Without engine-native primitives, users fall back to either:
- External drivers — a user script loops + re-triggers the workflow. Loses orchestrator visibility; no unified lineage.
- Hand-rolled DAG expansion — generate the DAG with 1000 nodes at definition time. Doesn't scale.
- One-off scripts — every team reinvents foreach, retry loops, conditional subworkflow calls with subtle bugs.
Solution¶
Three primitives, implemented in the engine — so they're optimised uniformly, have consistent semantics across the organisation, and compose cleanly.
1. Foreach¶
- Models iteration over a parameter collection.
- "Each iteration of the foreach loop is internally treated as a separate workflow instance, which scales similarly as any other Maestro workflow." (Source: sources/2024-07-22-netflix-maestro-netflixs-workflow-orchestrator)
- The foreach step monitors + collects per-iteration statuses.
- Parameters
loop_params+loop_indexare engine-injected for each iteration.
Canonical use: data backfill, ML hyperparameter tuning, partition processing.
2. Subworkflow¶
- A step runs another workflow — "workflow as a function."
- Enables a graph of workflows with shared components.
- Output parameters flow back to the caller.
Canonical use: shared common functions across teams — "complex workflows consisting of hundreds of subworkflows to process data across hundreds tables, where subworkflows are provided by multiple teams."
3. Conditional branch¶
- Subsequent steps run only if an upstream condition is met.
- Conditions are SEL expressions evaluated at runtime against step parameters + outputs.
- Combined with other primitives for audit-remediate-retry + error-handling flows.
Canonical use: skip expensive steps when inputs don't justify them; take remediation branches on audit failures.
Composition — the auto-recovery example¶
The post's worked example (rendered as text):
┌────────────────────────┐
│ subworkflow: job1 │ (ETL + audit subworkflow)
└───────┬────────────────┘
│
▼
┌────────────────────────┐
│ status_check_step │ (read job1's audit status via SEL)

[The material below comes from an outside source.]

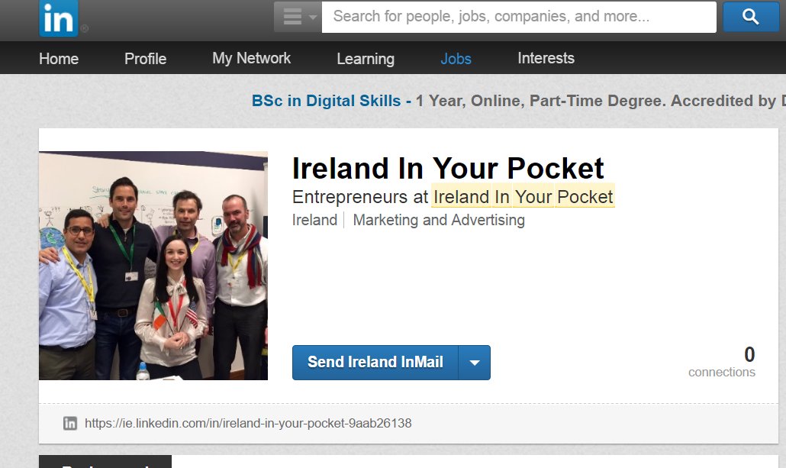Select the Home navigation item
Image resolution: width=786 pixels, height=468 pixels.
pos(59,58)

└───────┬────────────────┘
│
▼
┌────────────────────────┐
│ conditional branch │
│ if audit_failed: │
└───┬────────────────────┘
│ │
▼ ▼
recovery (complete
subworkflow workflow)
│
▼
┌────────────────────────┐
│ subworkflow: job2 │ (retry ETL + audit with same shape as job1)
└────────────────────────┘
The whole flow is composable — subworkflow + conditional branch +
subworkflow — and the components are engine primitives, not
custom per-team glue.
Other composition shapes¶
- Nested foreach inside foreach — 2D parameter sweeps (date × dataset).
- Foreach over subworkflows — same pipeline invoked with heterogeneous inputs.
- Conditional subworkflow selection — pick one of N subworkflows based on input characteristics.
Why engine-native implementation matters¶
"Direct engine support not only enables us to optimize these patterns but also ensures a consistent approach to implementing them."
Three concrete wins:
- Uniform optimisation — the engine can parallelise foreach iterations, batch subworkflow creation, short-circuit conditional evaluation without tenant-code opt-in.
- Consistent failure modes — retry, restart, breakpoints, rollup all interact correctly with the primitives.
- Lineage + observability — all composite structure is visible to the orchestrator for audit + debugging.
When not to use¶
- Simple linear pipelines — don't reach for foreach / conditional when a straight DAG suffices.
- Cross-process orchestration — if the composition needs to span orchestrator boundaries, use signals instead.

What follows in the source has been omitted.